→ **Task description**: Whenever the word "will" appears on a line of the material below, that line is counted; state the total alone.

>>

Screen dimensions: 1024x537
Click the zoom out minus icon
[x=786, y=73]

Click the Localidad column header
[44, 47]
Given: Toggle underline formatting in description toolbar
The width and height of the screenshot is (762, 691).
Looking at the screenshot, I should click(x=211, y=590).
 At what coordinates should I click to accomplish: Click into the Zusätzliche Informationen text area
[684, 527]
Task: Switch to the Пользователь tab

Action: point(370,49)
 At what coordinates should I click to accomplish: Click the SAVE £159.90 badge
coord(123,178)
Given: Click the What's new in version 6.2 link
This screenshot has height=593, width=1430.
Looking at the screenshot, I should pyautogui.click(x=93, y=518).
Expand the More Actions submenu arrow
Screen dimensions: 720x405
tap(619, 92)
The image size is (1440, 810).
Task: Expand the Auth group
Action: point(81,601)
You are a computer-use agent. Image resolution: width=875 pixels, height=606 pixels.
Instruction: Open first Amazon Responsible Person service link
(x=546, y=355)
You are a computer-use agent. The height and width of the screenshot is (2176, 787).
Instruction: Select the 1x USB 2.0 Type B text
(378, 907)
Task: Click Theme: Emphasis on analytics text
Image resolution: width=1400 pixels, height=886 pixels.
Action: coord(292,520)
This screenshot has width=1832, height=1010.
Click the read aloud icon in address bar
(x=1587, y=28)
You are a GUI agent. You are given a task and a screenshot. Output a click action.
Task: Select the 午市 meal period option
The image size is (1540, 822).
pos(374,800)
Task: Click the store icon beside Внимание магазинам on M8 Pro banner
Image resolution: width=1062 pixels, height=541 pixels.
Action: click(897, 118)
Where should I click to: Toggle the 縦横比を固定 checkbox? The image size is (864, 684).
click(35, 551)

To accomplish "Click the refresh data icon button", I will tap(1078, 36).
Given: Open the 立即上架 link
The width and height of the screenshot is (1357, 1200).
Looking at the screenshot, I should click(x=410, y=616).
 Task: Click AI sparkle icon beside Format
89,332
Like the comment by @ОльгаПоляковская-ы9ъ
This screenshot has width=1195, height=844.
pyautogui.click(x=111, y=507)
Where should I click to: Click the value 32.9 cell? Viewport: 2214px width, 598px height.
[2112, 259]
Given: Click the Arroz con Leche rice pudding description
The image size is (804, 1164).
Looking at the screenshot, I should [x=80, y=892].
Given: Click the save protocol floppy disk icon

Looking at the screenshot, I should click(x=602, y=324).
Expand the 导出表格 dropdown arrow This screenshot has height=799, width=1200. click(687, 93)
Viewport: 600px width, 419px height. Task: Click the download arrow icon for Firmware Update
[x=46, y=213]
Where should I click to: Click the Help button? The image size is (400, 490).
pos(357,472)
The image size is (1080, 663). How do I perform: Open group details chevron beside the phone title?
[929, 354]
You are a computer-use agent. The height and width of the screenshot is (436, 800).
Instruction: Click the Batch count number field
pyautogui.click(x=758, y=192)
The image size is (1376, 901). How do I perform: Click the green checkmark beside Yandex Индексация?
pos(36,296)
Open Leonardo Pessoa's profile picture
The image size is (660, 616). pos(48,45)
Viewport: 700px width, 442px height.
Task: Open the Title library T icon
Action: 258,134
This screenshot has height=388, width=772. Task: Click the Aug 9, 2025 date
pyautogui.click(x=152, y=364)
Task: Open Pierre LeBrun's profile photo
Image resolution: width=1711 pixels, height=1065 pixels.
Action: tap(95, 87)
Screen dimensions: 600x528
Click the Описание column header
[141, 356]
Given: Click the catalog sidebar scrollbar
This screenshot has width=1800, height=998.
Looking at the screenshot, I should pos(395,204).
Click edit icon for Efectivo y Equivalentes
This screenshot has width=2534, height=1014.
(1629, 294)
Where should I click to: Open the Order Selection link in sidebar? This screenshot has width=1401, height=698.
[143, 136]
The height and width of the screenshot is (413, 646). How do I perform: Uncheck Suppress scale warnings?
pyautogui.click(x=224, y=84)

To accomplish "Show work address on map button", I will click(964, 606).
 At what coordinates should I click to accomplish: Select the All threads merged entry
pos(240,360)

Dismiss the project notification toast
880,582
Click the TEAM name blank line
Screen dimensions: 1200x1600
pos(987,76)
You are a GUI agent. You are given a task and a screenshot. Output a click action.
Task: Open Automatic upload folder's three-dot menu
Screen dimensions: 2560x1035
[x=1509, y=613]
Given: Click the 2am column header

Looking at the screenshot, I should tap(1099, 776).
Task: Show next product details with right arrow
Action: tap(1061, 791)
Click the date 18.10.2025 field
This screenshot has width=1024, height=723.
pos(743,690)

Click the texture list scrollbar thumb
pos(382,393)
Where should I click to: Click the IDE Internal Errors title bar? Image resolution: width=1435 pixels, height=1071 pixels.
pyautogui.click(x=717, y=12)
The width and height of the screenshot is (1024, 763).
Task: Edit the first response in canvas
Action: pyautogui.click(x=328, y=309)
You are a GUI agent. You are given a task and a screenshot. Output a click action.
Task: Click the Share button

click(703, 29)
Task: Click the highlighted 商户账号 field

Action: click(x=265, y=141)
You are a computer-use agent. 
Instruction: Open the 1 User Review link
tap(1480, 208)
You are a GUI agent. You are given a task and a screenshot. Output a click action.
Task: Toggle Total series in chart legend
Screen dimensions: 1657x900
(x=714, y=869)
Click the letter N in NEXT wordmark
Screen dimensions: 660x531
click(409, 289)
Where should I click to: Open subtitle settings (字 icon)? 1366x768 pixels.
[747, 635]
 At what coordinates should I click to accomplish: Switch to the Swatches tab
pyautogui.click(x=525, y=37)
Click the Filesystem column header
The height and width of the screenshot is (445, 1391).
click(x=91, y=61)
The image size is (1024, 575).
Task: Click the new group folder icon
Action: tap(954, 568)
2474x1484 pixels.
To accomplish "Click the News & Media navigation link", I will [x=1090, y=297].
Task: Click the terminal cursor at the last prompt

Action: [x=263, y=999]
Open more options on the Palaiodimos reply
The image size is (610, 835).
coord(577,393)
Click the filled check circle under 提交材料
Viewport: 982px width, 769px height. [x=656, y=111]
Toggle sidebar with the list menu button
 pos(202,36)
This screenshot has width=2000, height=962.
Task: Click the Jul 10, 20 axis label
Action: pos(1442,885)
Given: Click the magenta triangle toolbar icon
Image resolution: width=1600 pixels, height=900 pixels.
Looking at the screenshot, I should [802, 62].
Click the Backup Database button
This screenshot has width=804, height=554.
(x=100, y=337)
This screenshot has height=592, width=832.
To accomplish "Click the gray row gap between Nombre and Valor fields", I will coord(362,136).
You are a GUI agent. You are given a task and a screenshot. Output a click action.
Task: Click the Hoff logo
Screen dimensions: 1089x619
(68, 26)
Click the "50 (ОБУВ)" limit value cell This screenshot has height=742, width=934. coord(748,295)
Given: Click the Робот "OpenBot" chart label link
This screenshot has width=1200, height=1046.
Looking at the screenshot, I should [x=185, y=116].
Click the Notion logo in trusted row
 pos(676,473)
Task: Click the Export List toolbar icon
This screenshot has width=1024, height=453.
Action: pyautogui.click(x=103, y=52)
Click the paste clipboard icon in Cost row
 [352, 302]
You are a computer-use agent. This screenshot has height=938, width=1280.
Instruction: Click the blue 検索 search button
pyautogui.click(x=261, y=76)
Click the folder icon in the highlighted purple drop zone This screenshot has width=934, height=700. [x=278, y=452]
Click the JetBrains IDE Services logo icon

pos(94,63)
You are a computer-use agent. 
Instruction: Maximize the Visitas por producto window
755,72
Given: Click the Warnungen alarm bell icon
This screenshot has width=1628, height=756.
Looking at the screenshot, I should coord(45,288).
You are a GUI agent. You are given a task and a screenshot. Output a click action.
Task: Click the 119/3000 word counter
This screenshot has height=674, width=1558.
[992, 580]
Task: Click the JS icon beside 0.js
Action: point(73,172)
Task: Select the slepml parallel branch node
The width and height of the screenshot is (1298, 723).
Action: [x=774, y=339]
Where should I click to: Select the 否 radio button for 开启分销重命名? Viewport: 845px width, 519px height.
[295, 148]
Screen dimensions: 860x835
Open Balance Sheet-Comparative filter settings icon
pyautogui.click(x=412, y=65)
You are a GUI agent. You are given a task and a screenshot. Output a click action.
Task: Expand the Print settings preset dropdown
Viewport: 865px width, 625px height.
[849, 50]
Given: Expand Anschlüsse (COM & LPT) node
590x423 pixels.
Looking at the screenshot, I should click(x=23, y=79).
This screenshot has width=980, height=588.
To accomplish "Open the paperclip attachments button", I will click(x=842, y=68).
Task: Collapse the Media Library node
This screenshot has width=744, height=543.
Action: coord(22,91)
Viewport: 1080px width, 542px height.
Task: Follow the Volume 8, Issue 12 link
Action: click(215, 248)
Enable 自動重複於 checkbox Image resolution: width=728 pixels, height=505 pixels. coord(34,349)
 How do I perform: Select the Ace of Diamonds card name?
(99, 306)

<<

→ **Exercise solution**: 5